---------- PROVIDED TEXT
The Quiet Man ('52), in turn, is an idyll defined and made piquant by the opposites that threaten it. The "Troubles" crowd sardonically round the film's edges. We're told that the odd chap in jodhpurs, beret, and Hitler Youth-style getup belongs to the IRA; John Wayne's elfin pal Barry Fitzgerald serenades a "nice soft night" by saying, "I think I'll go and join me friends and talk a little treason"; and Victor McLaglen's land-hungry squire clearly suggests a member of the Anglo-Irish "Ascendancy" (McLaglen himself was English-born) eternally at odds with the natives.

Though The Quiet Man also has the standard stage-Irish trimmings – thatched cottages, tippling locals, feisty red-haired heroine (Maureen O'Hara) – Ford is not uncritical of them. Part of his film's argument is that this "Oirish" vision derives from an outsider American's viewpoint – not just the title character's but, by implication, Ford's own as director. "Only an American would have thought of emerald green!" coos the Protestant vicar's wife sarcastically on sighting Wayne's newly painted woodwork. And when O'Hara comes upon Wayne planting flowers, she spoofs his impractical romanticism: "Roses? Fine farmer you are. Not a cabbage or a potato .... "

A darker, more confrontational tradi­tion in outlanders' Irish cinema spun off from Ford's selfconsciously Expressionist The Informer: Carol Reed's Odd Man Out ('47), Basil Dearden's The Gentle Gunman ('52, with John Mills as a tor­mented IRA defector), and Tay Garnett's A Terrible Beauty, aka The Night Fighters ('60, with Robert Mitchum as ditto). This subgenre pays lip service to the angular verismo of newsreel "truth" while creating a cinema arguably more artificial than the slow-rolling pastoralism of Quiet Man or Ryan's Daughter, or even of remoter costume pieces like Barry Lyndon and Far and Away.

Odd Man Out, which in cinema about Ireland has become a classic almost as impregnable as The Informer, focuses still further the conundrums of myth vs. reality. We could ask what is the difference between an American (Ford in The Quiet Man) coming to rural Ireland to turn the country into a bucolic pipe-dream, and an Englishman (Carol Reed in Odd Man Out) coming to Belfast to turn it into a Doomsday film noir? Both impose predesigned visions on a country. The difference is that Reed presents his vision as reality – with an Expressionist skew for extra emo­tional "truth" – while Ford has an alter ego hero through whom he admits that foreigners bring their own colored lenses, their own sentimental lies, to the unfamiliar land.
--------------------
● **GIVEN TASK 1**
Summarize the essay on films about Ireland in two sentences.
● **GIVEN TASK 2**
Carry on the essay about films set in Ireland, picking up after its last sentence.
---------- SUPPLIED ENTRIES
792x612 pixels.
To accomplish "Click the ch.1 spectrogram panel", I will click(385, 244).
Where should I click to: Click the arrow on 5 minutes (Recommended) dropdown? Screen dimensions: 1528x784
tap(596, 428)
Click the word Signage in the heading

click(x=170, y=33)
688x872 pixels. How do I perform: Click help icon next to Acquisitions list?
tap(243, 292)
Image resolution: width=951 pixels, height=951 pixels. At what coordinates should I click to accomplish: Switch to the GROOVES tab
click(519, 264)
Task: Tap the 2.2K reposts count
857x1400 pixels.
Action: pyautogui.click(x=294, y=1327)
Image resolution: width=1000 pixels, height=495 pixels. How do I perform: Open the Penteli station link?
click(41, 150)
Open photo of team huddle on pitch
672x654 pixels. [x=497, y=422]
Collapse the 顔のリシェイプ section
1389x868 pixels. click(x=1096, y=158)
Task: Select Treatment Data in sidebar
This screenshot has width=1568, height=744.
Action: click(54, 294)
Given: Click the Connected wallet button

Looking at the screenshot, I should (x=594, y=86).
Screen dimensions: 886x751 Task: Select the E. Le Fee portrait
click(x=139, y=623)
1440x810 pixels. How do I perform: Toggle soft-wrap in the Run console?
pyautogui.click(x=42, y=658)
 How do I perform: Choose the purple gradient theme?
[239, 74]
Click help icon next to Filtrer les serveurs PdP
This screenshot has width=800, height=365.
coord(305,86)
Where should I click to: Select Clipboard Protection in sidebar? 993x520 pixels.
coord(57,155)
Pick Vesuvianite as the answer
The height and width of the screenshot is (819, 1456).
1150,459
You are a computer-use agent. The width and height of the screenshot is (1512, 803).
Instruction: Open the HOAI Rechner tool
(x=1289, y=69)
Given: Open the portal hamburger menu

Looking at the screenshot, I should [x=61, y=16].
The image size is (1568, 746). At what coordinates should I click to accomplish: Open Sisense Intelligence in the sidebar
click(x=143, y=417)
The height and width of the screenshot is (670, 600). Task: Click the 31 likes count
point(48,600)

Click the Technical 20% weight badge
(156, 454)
--------------------
● **EXERCISE ANSWER 1**
Ford's The Quiet Man is an idyll sharpened by the opposites that threaten it, and although it uses stage-Irish trimmings, the film suggests that this "Oirish" vision comes from an outsider American's viewpoint, including Ford's own as director. A darker tradition in outlanders' Irish cinema spun off from Ford's The Informer, and its classic Odd Man Out imposes a predesigned vision on Belfast much as The Quiet Man does on rural Ireland, except that Reed presents his vision as reality while Ford admits that foreigners bring their own colored lenses.

● **EXERCISE ANSWER 2**
David Lean's Ryan's Daughter ('70) may be the cinema's richest summation of this confused traffic. The project began with a politically programmatic screenplay by Robert Bolt, a story about an English army officer (Christopher Jones) romancing an Irish girl (Sarah Miles, Mrs. Bolt) married to a gentle schoolmaster (Robert Mitchum). In this Hibernian Romeo and Juliet, the Capu­lets and Montagues become the Brits and the Irish, and the romance is over­shadowed by a thunderous plot about arms shipments and pre-Easter Rising discontent. At the same time, Bolt's vil­lage priest (Trevor Howard) is a battered spiritual referee, God's aging whistle­blower in a Catholic community where every human action can have an equal and unpredictable divine reaction.

But the perverse élan of the Lean-Bolt partnership lies in the extent to which the parties pull in different direc­tions. Once behind the camera, Lean swamps both politics and religion with epic pastoralism. Who now remem­bers anything about Anglo-Irish historical tensions or church-and-people ruminations? In memory's eye the film is three hours of fervent Celtic skies, foaming seascapes, lyric ribbons of sand, Brueghelesque villages, and vernal woodlands burgeoning with sperm and spring.

Ryan's Daughter also marks a turning point in the history of movies about Ireland. Before it, a sort of frontier existed between the Political Movie (The Informer, Odd Man Out, et al.) and the Bucolic Movie (The Quiet Man, Darby O'Gill and the Little People, Young Cassidy, Finian's Rainbow...). After it, as if prompted by its loony enact­ment of every operatic excess Irish film fiction could aspire to, the best "Irish" movies were those in which pastoral and political motifs were sophisticatedly intertwined, and Ireland became a place in which the ominous is at one with the idyllic. "Terrible beauty" now describes Ireland's uniqueness as a battle zone. Hills and hedgerows, dunes and sea­shores, sun-lanced forests are the cam­ouflage of everyday terror. And in Barry Lyndon ('75), Stanley Kubrick's seemingly Toubles-free Thackeray epic, an allegory of modern political anguish is embedded in an early 19th century road movie.

The best modern movies about Ireland all approach their subject obliquely, emblematically. In Jordan's Angel (U.S.: Danny Boy, '82), the tale of a nightclub musi­cian (Stephen Rea) hunting the killer of the band's manager zigzags across an Ireland alive with nondenominational menace as well as with the labelled agi­tators of the Conflict. In the same direc­tor's The Miracle ('91), two youngsters act out a divided love story that plays riffs on motherland/motherhood (beguiling "older woman" Beverly D'Angelo eventually revealed as the boy's long-lost ma) and on Ireland as a place of muscu­lar vagabond folklore (the girl takes up with a circus strongman). And Gillies MacKinnon's The Playboys ('92) is a Hardyesque comedy-romance in which Irish village girl Robin Wright must choose between the lithe, imaginative values of a folkloric Ould Ireland (travel­ing player Aidan Quinn) and the bull­necked authority of the oppressive Anglo-Irish status quo (Albert Finney, Irish-accented but trailing clouds of orotund theatric Britishness).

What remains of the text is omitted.